Re: [PATCH net-next v8 3/3] gve: implement PTP gettimex64

From: Jordan Rhee

Date: Thu May 21 2026 - 00:35:29 EST

Hi Thomas,
Thank you for the review. We plan to rework this to use
https://lore.kernel.org/all/20260515164033.6403-1-akiyano@xxxxxxxxxx/,
which will let us use the midpoint of pre and post while still
propagating the uncertainty window up the stack. I am going to address
some of the concerns you raised simply for the record, not because I
am trying to convince you one way or another. I do not expect a
response. Thank you,
Jordan

On Wed, May 20, 2026 at 2:08 PM Thomas Gleixner <tglx@xxxxxxxxxx> wrote:
>
> On Thu, May 14 2026 at 22:58, Harshitha Ramamurthy wrote:
> > From: Jordan Rhee <jordanrhee@xxxxxxxxxx>
> >
> > Enable chrony and phc2sys to synchronize system clock to NIC clock.
> >
> > Two paths are implemented: a precise path using system counter values
> > sampled by the device, and a fallback path using system counter values
> > sampled in the driver using ptp_read_system_prets()/postts().
> >
> > To use the precise path, the current system clocksource must match the
> > units returned by the device, which on x86 is X86_TSC and on ARM64 is
> > ARM_ARCH_COUNTER. The clockid requested for the cross-timestamp must
> > be either CLOCK_REALTIME or CLOCK_MONOTONIC_RAW. These conditions hold
> > by default on GCP VMs using Chrony, so we expect the precise path to be
> > used the vast majority of the time. If the system clocksource is changed
> > to kvm-clock, it activates the fallback path. Ethtool counters have been
> > added to count how many times each path is used.
> >
> > The uncertainty window in the precise path is typically around 1-2us,
> > while in the fallback path is around 60-80us.
> >
> > Stub implementions of adjfine and adjtime are added to avoid NULL
> > dereference when phc2sys tries to adjust the clock.
>
> Sorry that I did not react to this earlier, but I was burried in
> regressions and allowed myself to take a few days off.
>
> > +/*
> > + * Read NIC clock by issuing the AQ command.
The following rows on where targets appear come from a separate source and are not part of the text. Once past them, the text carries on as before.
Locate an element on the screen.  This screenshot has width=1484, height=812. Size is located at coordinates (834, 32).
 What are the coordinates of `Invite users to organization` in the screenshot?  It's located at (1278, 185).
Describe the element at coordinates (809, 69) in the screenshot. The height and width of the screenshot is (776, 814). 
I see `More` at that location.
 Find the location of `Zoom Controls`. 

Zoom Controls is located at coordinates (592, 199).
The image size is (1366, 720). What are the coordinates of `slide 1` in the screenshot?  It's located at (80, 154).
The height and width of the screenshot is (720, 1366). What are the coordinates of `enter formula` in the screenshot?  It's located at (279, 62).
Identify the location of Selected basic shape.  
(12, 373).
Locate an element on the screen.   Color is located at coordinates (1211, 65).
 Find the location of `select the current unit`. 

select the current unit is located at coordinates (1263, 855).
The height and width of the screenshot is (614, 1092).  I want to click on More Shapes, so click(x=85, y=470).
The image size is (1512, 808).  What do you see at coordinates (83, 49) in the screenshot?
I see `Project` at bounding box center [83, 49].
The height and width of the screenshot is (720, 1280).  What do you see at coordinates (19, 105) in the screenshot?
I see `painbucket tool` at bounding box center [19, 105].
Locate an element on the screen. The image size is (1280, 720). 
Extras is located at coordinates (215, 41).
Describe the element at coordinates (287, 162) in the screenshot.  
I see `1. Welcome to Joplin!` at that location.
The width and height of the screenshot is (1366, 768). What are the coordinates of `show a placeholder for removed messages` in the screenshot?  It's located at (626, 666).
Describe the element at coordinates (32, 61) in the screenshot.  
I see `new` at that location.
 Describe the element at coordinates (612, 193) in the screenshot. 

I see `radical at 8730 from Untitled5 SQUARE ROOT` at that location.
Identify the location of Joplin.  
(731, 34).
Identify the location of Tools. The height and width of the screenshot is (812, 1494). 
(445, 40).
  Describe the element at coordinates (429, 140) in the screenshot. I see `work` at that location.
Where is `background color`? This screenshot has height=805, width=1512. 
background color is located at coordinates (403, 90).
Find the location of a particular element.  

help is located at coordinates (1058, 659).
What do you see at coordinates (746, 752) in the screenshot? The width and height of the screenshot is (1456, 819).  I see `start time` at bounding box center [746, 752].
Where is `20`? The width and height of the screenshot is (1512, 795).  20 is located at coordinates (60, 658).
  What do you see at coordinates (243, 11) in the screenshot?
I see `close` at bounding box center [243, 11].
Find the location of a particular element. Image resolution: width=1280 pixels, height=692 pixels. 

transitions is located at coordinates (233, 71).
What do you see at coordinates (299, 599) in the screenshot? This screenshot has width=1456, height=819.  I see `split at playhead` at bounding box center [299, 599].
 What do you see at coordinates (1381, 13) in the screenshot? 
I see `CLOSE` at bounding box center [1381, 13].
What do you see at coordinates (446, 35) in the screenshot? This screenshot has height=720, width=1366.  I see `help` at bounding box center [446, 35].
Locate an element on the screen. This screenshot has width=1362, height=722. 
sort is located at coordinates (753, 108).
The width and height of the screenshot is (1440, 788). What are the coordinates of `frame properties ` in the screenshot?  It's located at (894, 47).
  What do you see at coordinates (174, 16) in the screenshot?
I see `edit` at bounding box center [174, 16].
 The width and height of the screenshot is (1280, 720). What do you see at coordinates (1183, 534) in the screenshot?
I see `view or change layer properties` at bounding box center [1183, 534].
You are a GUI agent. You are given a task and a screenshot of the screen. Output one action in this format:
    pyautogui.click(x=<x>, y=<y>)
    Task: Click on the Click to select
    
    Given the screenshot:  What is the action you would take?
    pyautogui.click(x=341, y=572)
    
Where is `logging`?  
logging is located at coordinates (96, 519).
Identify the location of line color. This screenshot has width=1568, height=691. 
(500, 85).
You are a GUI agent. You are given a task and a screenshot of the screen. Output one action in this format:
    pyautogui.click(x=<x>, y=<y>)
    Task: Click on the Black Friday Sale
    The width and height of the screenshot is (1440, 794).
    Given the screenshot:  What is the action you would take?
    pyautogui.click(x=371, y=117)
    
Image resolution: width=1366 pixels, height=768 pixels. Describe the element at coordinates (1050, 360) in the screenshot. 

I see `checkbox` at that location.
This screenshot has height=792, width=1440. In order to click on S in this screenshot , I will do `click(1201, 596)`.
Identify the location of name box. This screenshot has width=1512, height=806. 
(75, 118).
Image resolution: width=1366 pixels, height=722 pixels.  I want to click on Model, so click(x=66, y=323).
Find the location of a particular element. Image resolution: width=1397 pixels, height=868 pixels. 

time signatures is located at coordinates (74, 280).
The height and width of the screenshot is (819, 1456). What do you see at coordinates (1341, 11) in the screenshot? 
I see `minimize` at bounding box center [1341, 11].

The command is subject to
> > + * rate limiting and may need to be retried. Requires nic_ts_read_lock
> > + * to be held.
> > + */
> > +static int gve_ptp_read_timestamp(struct gve_ptp *ptp, cycles_t *pre_cycles,
> > + cycles_t *post_cycles)
> > +{
> > + unsigned long deadline = jiffies + msecs_to_jiffies(100);
> > + unsigned long delay_us = 1000;
> > + int err;
> > +
> > + lockdep_assert_held(&ptp->nic_ts_read_lock);
> > +
> > + do {
> > + *pre_cycles = get_cycles();
>
> This is a completely non-sensical hack. Why do you need get_cycles()
> here, which is a horrible and ill-defined interface that others are
> trying to get rid of?

We use get_cycles() purely as a sanity check against the TSC values
returned by firmware. We do not use them in the time conversion.
This check found a serious correctness bug in the firmware.

>
> Just because it's still there is not a good answer and it's actually not
> required at all. See below.
>
> > + err = gve_adminq_report_nic_ts(ptp->priv,
> > + ptp->nic_ts_report_bus);
> > +
> > + /* Prevent get_cycles() from being speculatively executed
> > + * before the AdminQ command
> > + */
> > + rmb();
> > + *post_cycles = get_cycles();
> > + if (likely(err != -EAGAIN))
> > + return err;
> > +
> > + fsleep(delay_us);
> > +
> > + /* Exponential backoff */
> > + delay_us *= 2;
> > + } while (time_before(jiffies, deadline));
> > +
> > + return -ETIMEDOUT;
> > +}
> > +
> > /* Read the nic timestamp from hardware via the admin queue. */
> > -static int gve_clock_nic_ts_read(struct gve_ptp *ptp, u64 *nic_raw)
> > +static int gve_clock_nic_ts_read(struct gve_ptp *ptp, u64 *nic_raw,
> > + struct gve_sysclock_sample *sysclock)
> > {
> > + cycles_t host_pre_cycles, host_post_cycles;
> > + struct gve_nic_ts_report *ts_report;
> > int err;
> >
> > mutex_lock(&ptp->nic_ts_read_lock);
>
> Why is this lock taken _after_ the regular (fallback) pre/post
> timestamps are aquired?
>
> What's wrong with doing:
>
> do {
> guard(mutex)(&ptp->nic_ts_read_lock);
>
> ptp_read_system_prets(sts);
> err = read_nic_timestamp(...);
> ptp_read_system_postts(sts);
> } while (err && !timeout(...));
>
> return err;
>
> which moves the "fallback" timestamp right next to the actual hardware
> readout?

The lock is taken at the smallest scope possible, which does not
include the pre/post TS reading. This routine is called by multiple
callers, not all of which need the pre/post timestamp. Options are to:
- move the pre/post TS reading here and add branches to conditionally
sample them only when needed
- always capture the pre/post TS readings and discard them when not needed
- duplicate the locking logic, once for path that needs pre/post TS,
once for path that doesn't need pre/post TS

Since the fallback path is expected to be rarely used, lock contention
and retries are expected to be extremely rare, and chrony is resilient
to samples with high uncertainty window, I chose to prioritize
cleanliness of the code and keep the pre/post TS reading in the caller
where it is actually needed. That said, I do not feel strongly about this
and would be open to moving pre/post inside the mutex if I were sending
another revision.

>
> That would make the "fallback" case too precise, right?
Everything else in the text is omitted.